Mark Wahlberg is one of the most prolific actors working in Hollywood today. He’s not putting out high-brow work (although he considers Transformers to be the most iconic movie franchise ever), but he constantly works. Wahlberg is highly bankable and rewarded for his box-office draw. He works hard and has (personally) overcome his past as a juvenile offender.
Mark may be a devoted family man and super religious dude, but it wasn’t always that way. When Mark was 16 years old, he permanently blinded a man during an assault outside a convenience store. Mark was tried as an adult and served 45 days in prison. That’s a fairly light sentence for such a violent crime. Mark got off easy and got on with life. Two-and-a-half decades later, Mark seeks a pardon for his crime. NBC has Mark’s full pardon petition, in which Mark argues that he’s a changed man who goes to church every day. Mark believes a pardon would inspire other troubled youth to seek redemption through good works. This is very sneaky wording:
Mark Wahlberg is asking Massachusetts to wipe out his decades-out assault conviction, saying that ever since he served time for a 1988 attack that left another man blind in one eye, he has tried to become a “better person and citizen.”
The movie superstar, now 43, has filed an application with the Massachusetts Board of Pardons, hoping to get his criminal record erased. “I am deeply sorry for the actions that I took on the night of April 8, 1988, as well as for any lasting damage that I may have caused the victims,” Wahlberg wrote in his pardon application. “Since that time, I have dedicated myself to becoming a better person and citizen so that I can be a role model to my children and others.”
Wahlberg says in the application, filed Nov. 26, that on April 8, 1988, he tried to steal two cases of alcohol from a man outside a convenience store on Dorchester Avenue, hitting him over the head with a stick and then punching another man in the face as he fled from police.
Though only 16, he was tried as an adult in Dorchester District Court, in the neighborhood where he grew up the youngest of nine children.
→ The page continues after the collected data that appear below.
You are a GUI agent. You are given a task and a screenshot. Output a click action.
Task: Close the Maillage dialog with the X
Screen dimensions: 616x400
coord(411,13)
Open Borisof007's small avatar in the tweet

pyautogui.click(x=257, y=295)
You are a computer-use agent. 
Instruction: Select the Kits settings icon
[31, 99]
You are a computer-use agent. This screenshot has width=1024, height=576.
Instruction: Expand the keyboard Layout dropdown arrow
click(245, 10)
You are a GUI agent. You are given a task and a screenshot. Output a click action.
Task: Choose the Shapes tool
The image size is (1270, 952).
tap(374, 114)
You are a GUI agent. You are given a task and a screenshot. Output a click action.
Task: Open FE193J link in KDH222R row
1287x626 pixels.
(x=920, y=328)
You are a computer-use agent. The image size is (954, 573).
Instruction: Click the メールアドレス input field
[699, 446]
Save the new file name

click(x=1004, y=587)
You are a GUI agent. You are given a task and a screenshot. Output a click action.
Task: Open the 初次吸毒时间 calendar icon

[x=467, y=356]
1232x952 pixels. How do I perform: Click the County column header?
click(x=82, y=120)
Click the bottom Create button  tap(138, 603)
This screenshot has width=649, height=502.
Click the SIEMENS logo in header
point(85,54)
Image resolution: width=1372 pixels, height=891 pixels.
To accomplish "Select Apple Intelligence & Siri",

He was convicted of assault after being charged with attempted murder and other charges, and he served 45 days in prison.
In his pardon application, Wahlberg goes on to say that he has spoken “openly and publicly” about his actions on that night over the past 20-plus years. In his petition, he outlines the incidents that led to his arrest, saying that he attempted to steal two cases of alcohol from a man who was standing outside of a convenience store near his home around 9 p.m. He said he hit the man on the head with a wooden stick, and then ran down the block to evade police. While attempting to avoid police, he said he punched another man in the face.
“I was detained by police a few minutes after that,” Wahlberg wrote. “While I was detained, the police discovered that I had a small amount of marijuana in my back pocket. During the incident, I was under the influence of alcohol and narcotics.”
In making his case, Wahlberg cites his involvement with charities and good deeds he has done to rebuild his life, including the Mark Wahlberg Youth Foundation, the Dorchester Boys and Girls Club, the renovation of the Boston-area Parish Gym and the fact that he attends church nearly every day.
“I have not engaged in philanthropic efforts in order to make people forget about my past,” added Wahlberg. “To the contrary, I want people to remember my past so that I can serve as an example of how lives can be turned around and how people can be redeemed.”
“The more complex answer is that receiving a pardon would be a formal recognition that I am not the same person that I was on the night of April 8, 1988,” Wahlberg concluded. “It would be formal recognition that someone like me can receive official public redemption if he devotes himself to personal improvement and a life of good works.”
Technically, it’s possible for Mark to receive a pardon from this crime. The Board of Pardons will consider Mark’s petition and (with or without a public hearing) will decide whether to pass it on to the governor. If the petition meets with the governor’s approval, Mark will still need the governor’s council’s approval. Will he get a pardon? My guess would be “yes.” He probably hired the best attorneys.
Should he get a pardon? Ehhhhh. Mark may have moved on from his past, but his victim doesn’t have a choice about remaining blind in one eye. He’s forever stuck with what Mark did to him. Plus, this pardon will in no way change Mark’s life. He probably wants it for self-validation. This feels like a bucket-list item, sort of how Mark went back to high school and graduated at age 42. That was admirable but also self-serving. Thoughts?